In August, police arrested two individuals in Wuxi, eastern Jiangsu province, for selling 60,000 logistics records for deliveries that did not exist. However, the logistics records were used to justify transactions for gambling websites that laundered over 7 billion yuan paid by local gamblers. According to a person with knowledge of the matter, most of the money was transferred through Alipay for deals involving fake merchants on Pinduoduo.
In Shenzhen, southern Guangdong province, the operators of a foreign gambling website managed to offer their services through WeChat and QQ and then directed gamblers to make money transactions through WeChat Pay and Alipay.
Entire Business Chains Established by Online Gambling Operators to Target Chinese Gamblers
Investigators shared that cases such as the ones mentioned above show how online gambling operators establish entire business chains to link search engines, e-commerce websites, payment service operators, social media platforms and logistic firms to facilitate illegal transactions to such websites, recruitment and money laundering practices. According to police, gambling sites often use offshore servers and their senior executives also govern the activities from abroad.
Some e-commerce sites have argued that it is not easy for them to detect such illegal transactions and also made a promise to bolster risk control.
On September 15th, the head of the Mobile Ecology Group of Baidu, Shi Youcai, who is responsible for overseeing the sales system of the company, was arrested by police after facing allegations of facilitating online gambling promotions. The detention came after investigations of seven other Baidu staff members held in the previous weeks, including the company’s Vice President Li Zhongjun.
Mr. Shi was part of Baidu between 2001 and 2011 and then returned to the company in 2019 as a special adviser for its new mobile ecology unit, which made him head of Baidu’s sales system. However, his actions made illegal advertising possible on Baid’s platform, not to mention Mr. Shi himself drew benefit from the business, as revealed by a person familiar with the situation. He denied the allegations but, according to industry sources, it is almost impossible for the senior management of such a company not to notice the unlawful practices.
According to a research of online advertising monitoring website Reyun, several major platforms supported by technology giants, including Tencent and ByteDance, promoted a gambling-like card game. Recently, two companies have published lists of adverts that are not allowed on their platforms, including lottery and gambling.

Target pointing data
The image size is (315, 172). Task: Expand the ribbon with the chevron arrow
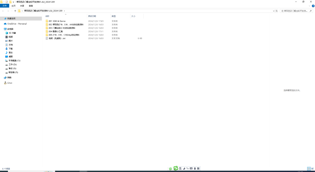(x=309, y=6)
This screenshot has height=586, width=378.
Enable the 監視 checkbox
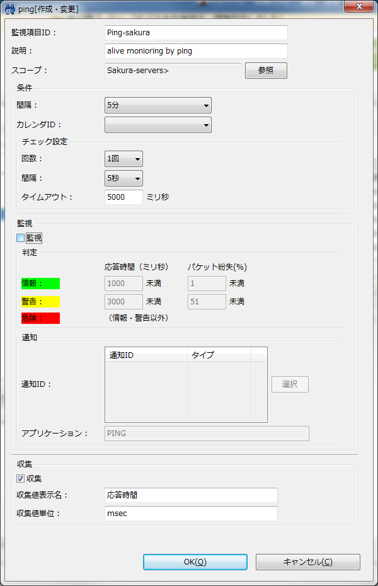point(21,238)
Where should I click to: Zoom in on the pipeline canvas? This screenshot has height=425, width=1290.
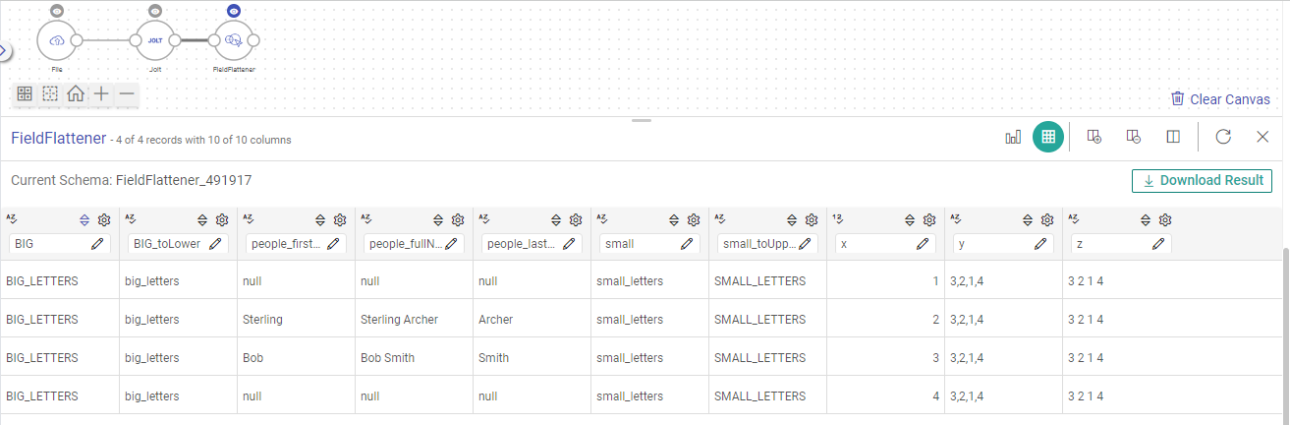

### THE TASKS
[1] Restate the online gambling report starting at "In August, police" and ending at "merchants on Pinduoduo.", renaming "Wuxi" as "Suzhou".
[2] Write what comes next in the online gambling report, following on from its final sentence.

### EXPECTED OUTPUTS
[1]
In August, police arrested two individuals in Suzhou, eastern Jiangsu province, for selling 60,000 logistics records for deliveries that did not exist. However, the logistics records were used to justify transactions for gambling websites that laundered over 7 billion yuan paid by local gamblers. According to a person with knowledge of the matter, most of the money was transferred through Alipay for deals involving fake merchants on Pinduoduo.

[2]
While online advertising provides online gambling operators with the chance to access customers, the more crucial part of their business remains the one involving the establishment of channels facilitating gambling transactions from users without being caught by the competent regulatory bodies. To make things worse, logistics companies and e-commerce websites have become part of their system.
Complicated Schemes Cover Transactions to Illegal Online Gambling Sites
The scheme looks simple. A number of online gambling participants have revealed that they could add cash to their accounts with some gambling websites by scanning a QR code on the website and finalizing the transactions through Alipay of WeChat Pay. After the completion of the payments, they would get their receipts proving the completed deposits by the operator of Pinduoduo. Some gamblers have even turned to the Pinduoduo platform after losing massive amounts of money.
However, the actual chain of business dealings made to cover the illegal gambling transactions and make them look like regular e-commerce deals was much more complicated. Each money transaction was linked to an online purchase order placed through a certain merchant on the Pinduoduo platform. Gamblers, however, were not aware of which merchant they paid or for what products when completing the transactions. The staff members of Pinduoduo’s customer service shared that the company had no access to such orders’ details.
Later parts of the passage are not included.